TASK GOAL: Set down exactly the lines from the one containing "Screen dimensions: 776x478" to the final line of the records below, with every picture omitted.

Collected data entries:
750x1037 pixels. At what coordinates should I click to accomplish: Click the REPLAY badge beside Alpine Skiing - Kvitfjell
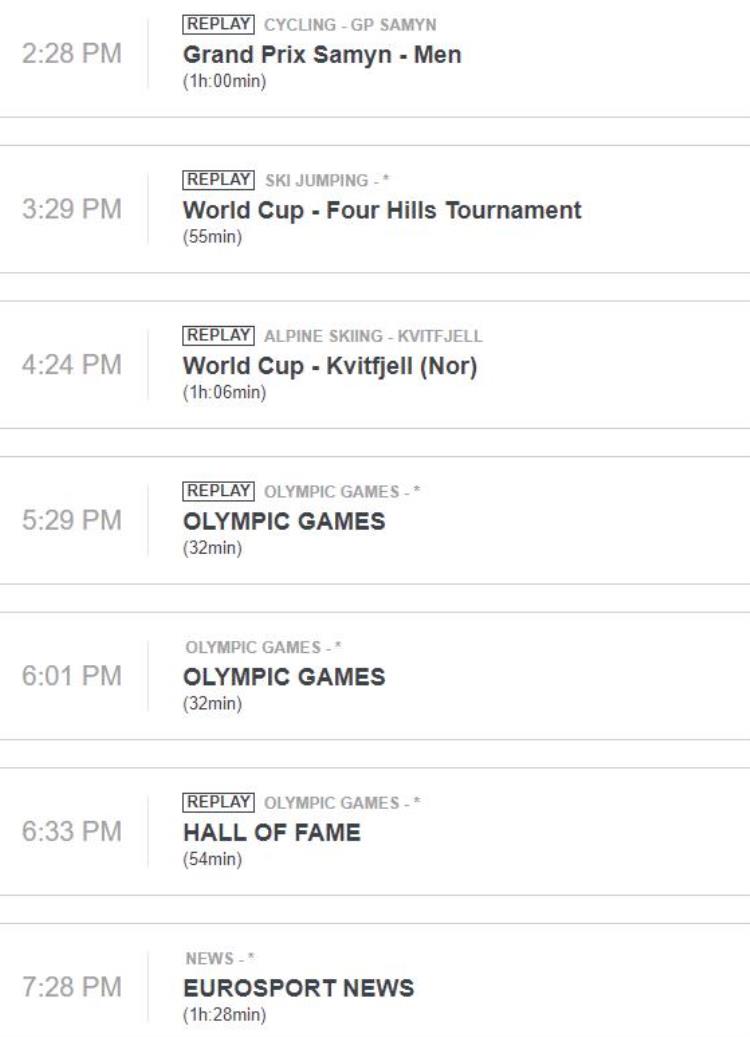click(x=218, y=335)
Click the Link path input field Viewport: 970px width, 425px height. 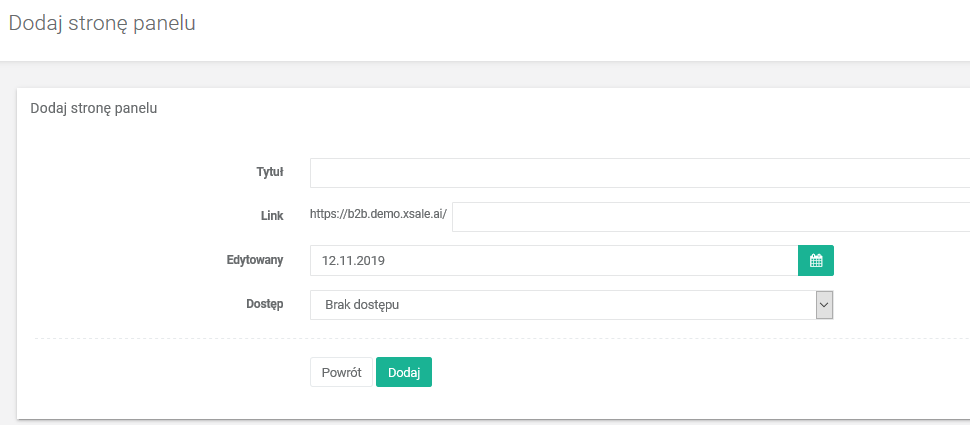pyautogui.click(x=710, y=217)
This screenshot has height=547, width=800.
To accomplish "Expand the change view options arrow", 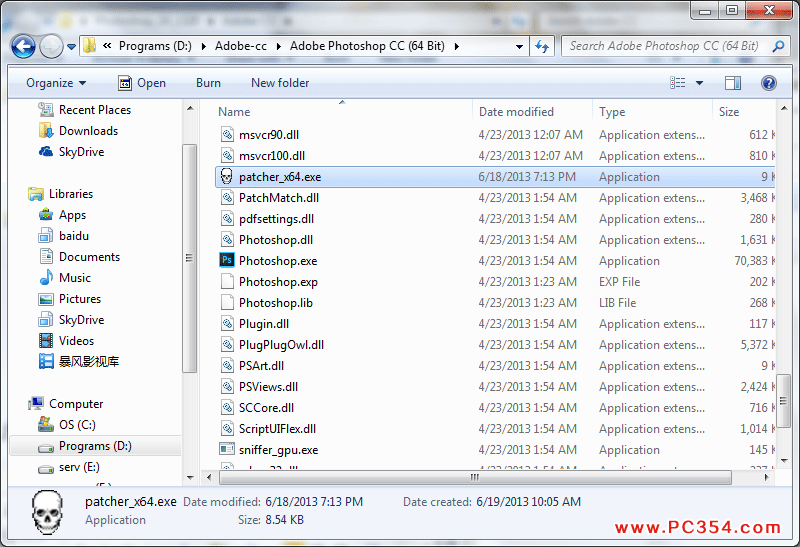I will click(699, 83).
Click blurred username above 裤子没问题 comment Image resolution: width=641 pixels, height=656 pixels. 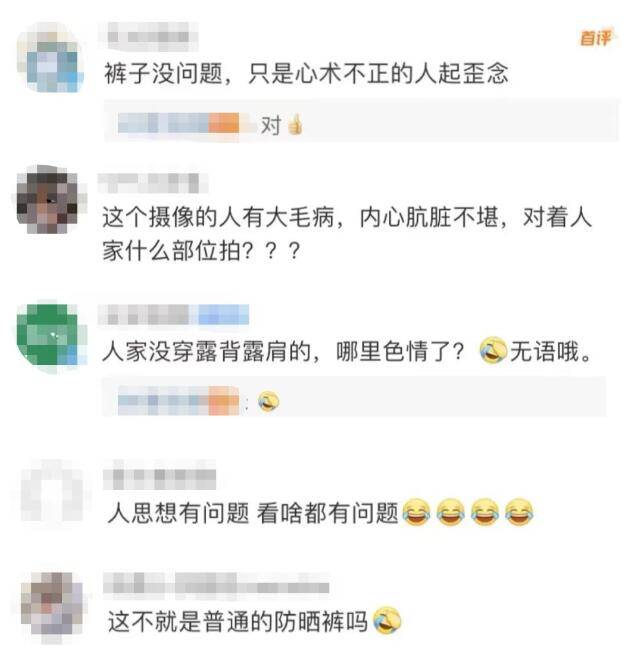pyautogui.click(x=149, y=36)
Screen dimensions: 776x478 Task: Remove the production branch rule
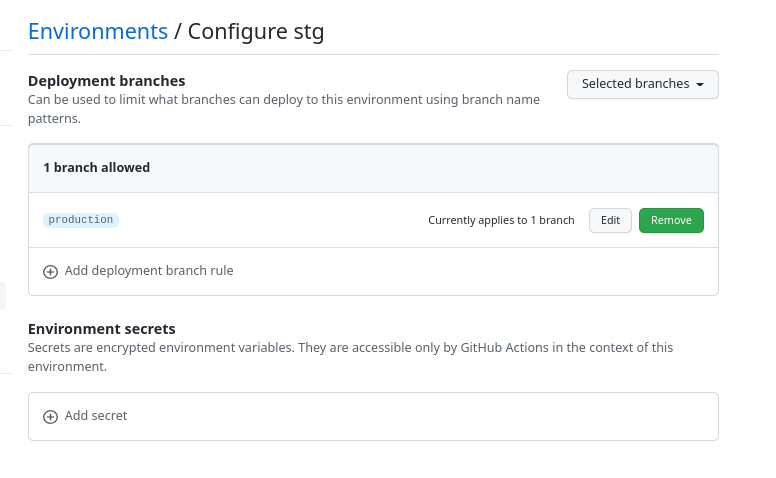click(671, 220)
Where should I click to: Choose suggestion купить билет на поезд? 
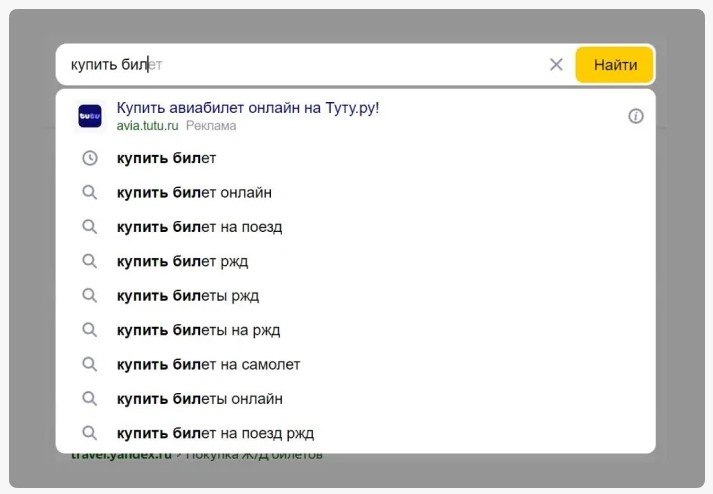pos(356,227)
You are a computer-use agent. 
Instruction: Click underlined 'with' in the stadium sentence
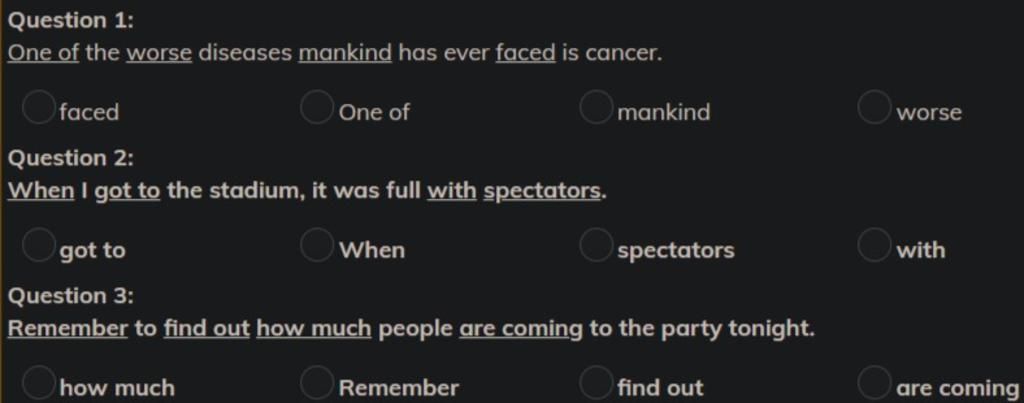452,191
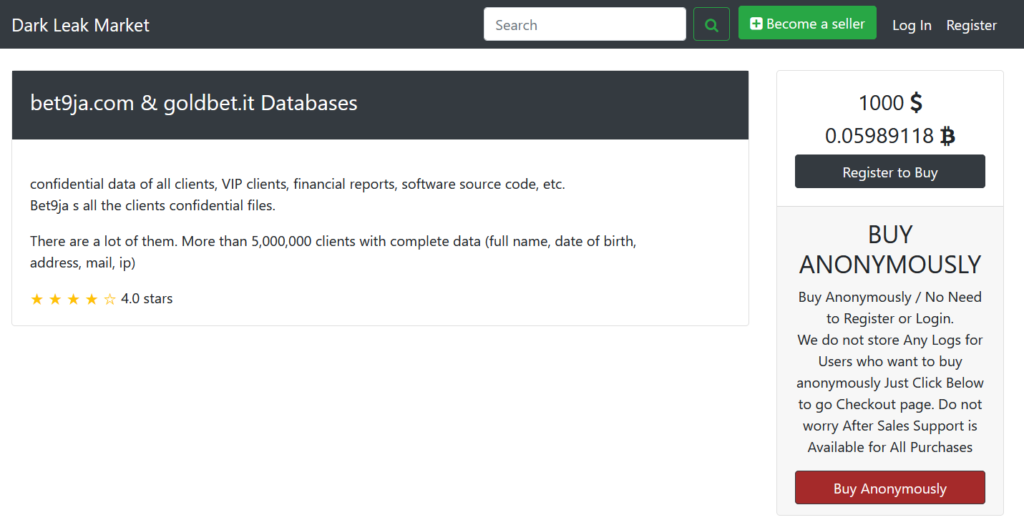Click the magnifying glass search icon
This screenshot has width=1024, height=530.
pyautogui.click(x=711, y=25)
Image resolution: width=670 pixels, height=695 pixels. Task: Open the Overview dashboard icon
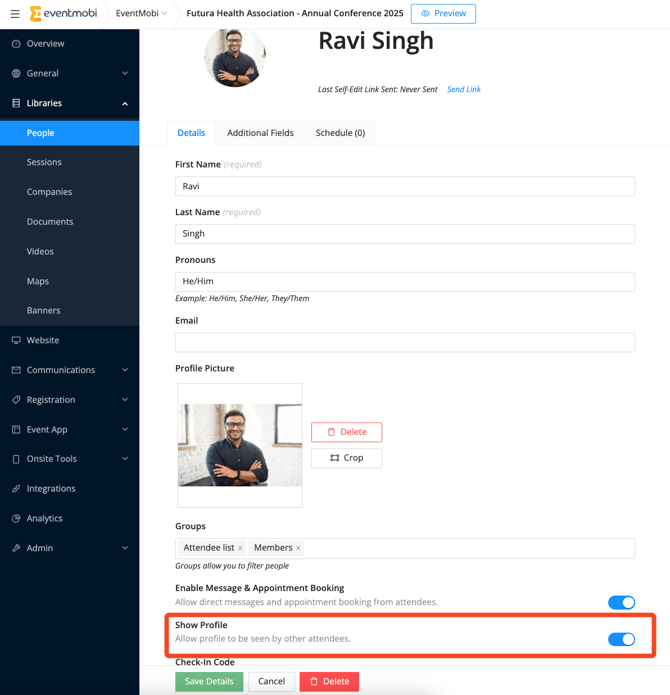[16, 43]
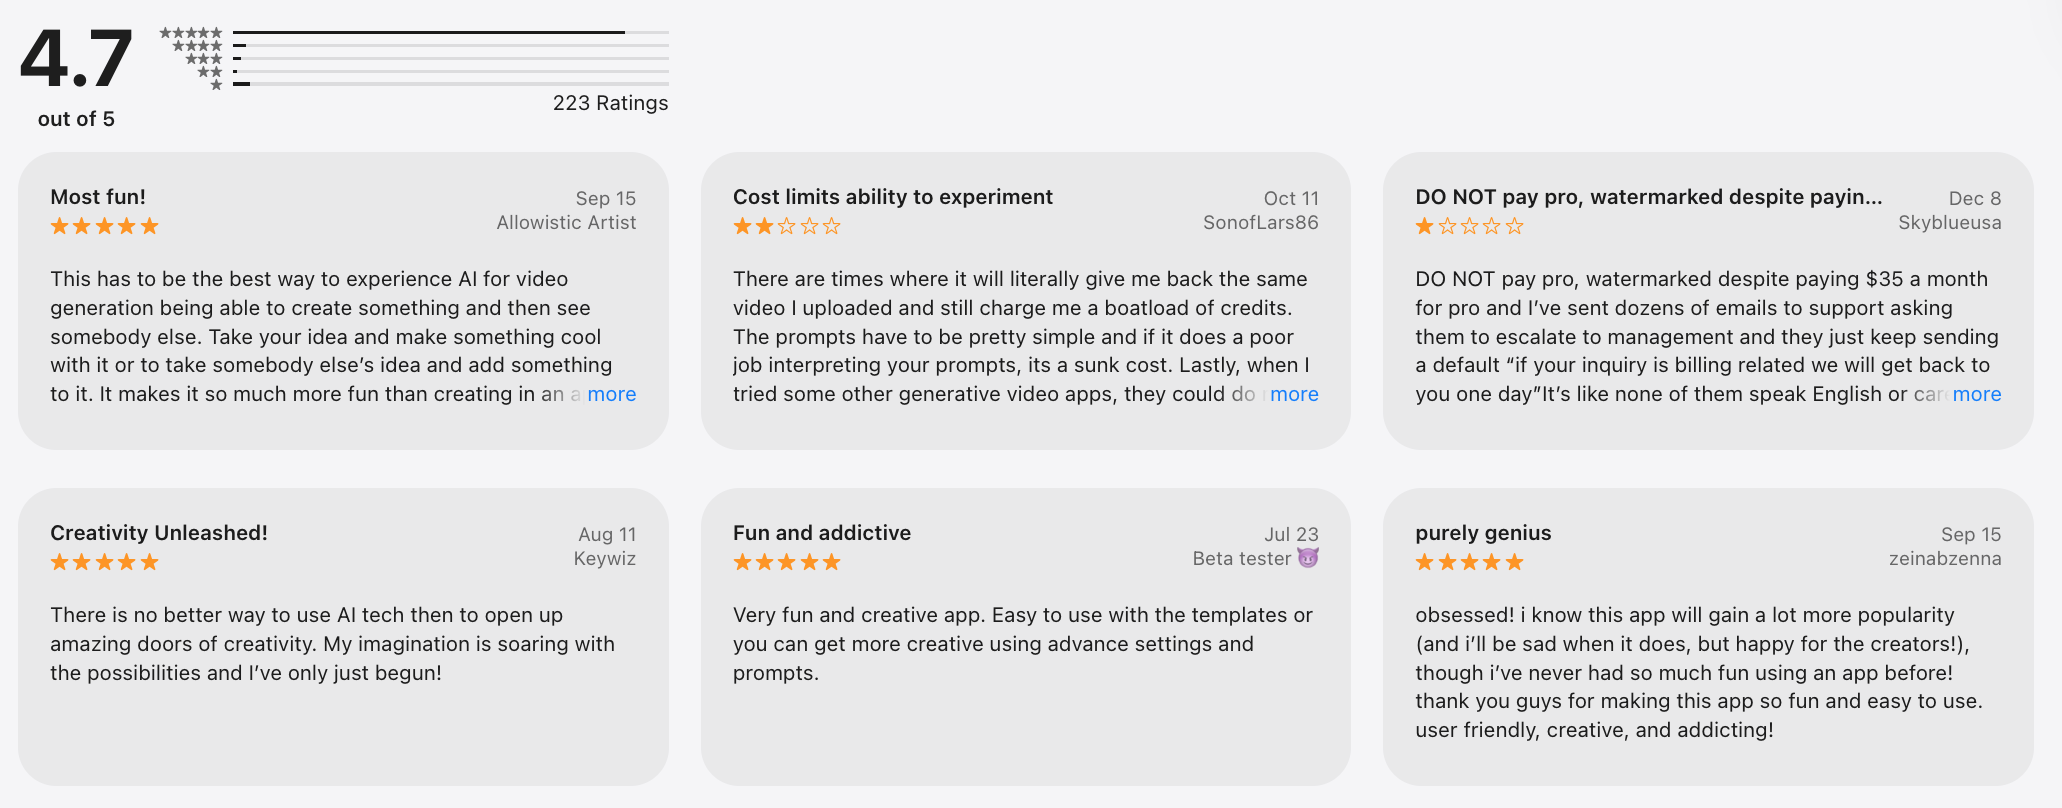Image resolution: width=2062 pixels, height=808 pixels.
Task: Open the Creativity Unleashed! review title
Action: tap(159, 533)
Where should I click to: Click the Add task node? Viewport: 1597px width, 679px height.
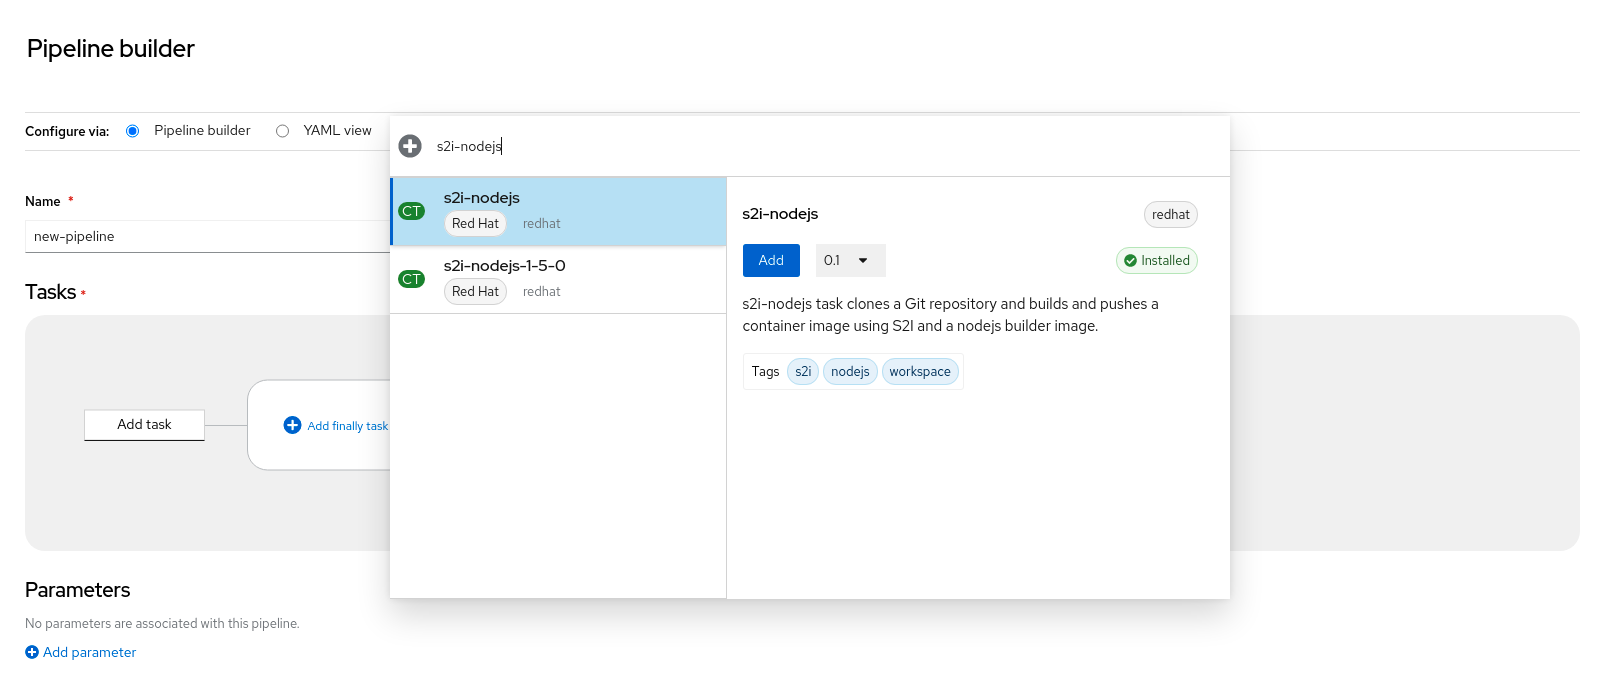coord(144,425)
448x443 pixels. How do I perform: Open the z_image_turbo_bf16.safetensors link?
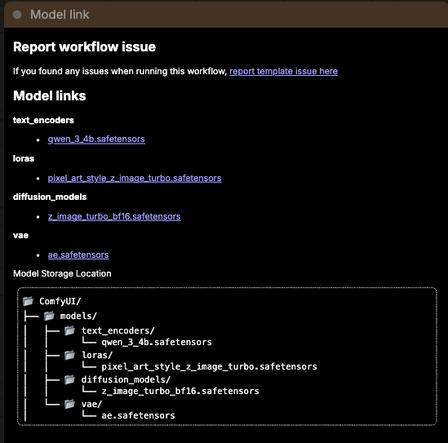click(114, 217)
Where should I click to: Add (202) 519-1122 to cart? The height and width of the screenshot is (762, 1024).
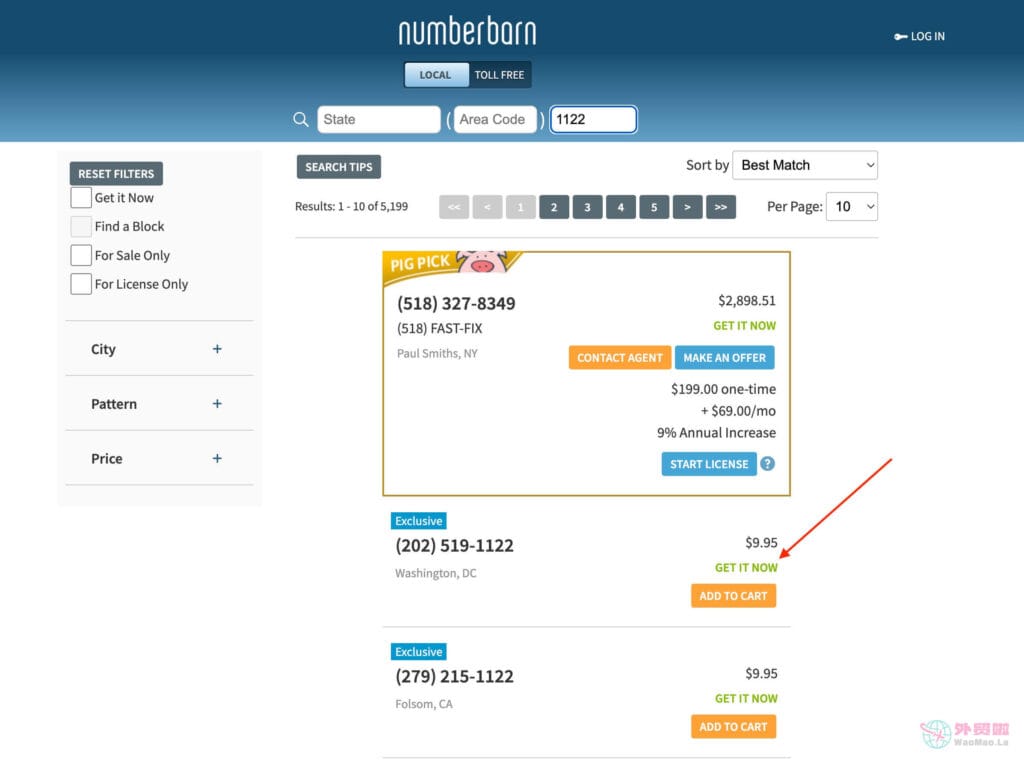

ANSWER FOR THE TASK:
Screen dimensions: 776x478 Task: Remove the production branch rule
click(671, 220)
Where should I click to: Choose suggestion купить билет на поезд? 
pos(356,227)
You are a computer-use agent. 
Instruction: Click underlined 'with' in the stadium sentence
452,191
Click the magnifying glass search icon
This screenshot has width=1024, height=530.
pyautogui.click(x=711, y=25)
Image resolution: width=670 pixels, height=695 pixels. Task: Open the Overview dashboard icon
[16, 43]
Image resolution: width=2062 pixels, height=808 pixels.
Task: Open the Creativity Unleashed! review title
Action: tap(159, 533)
Where should I click to: Click the Add task node? Viewport: 1597px width, 679px height.
coord(144,425)
448x443 pixels. How do I perform: Open the z_image_turbo_bf16.safetensors link?
click(114, 217)
Where should I click to: Add (202) 519-1122 to cart? The height and width of the screenshot is (762, 1024).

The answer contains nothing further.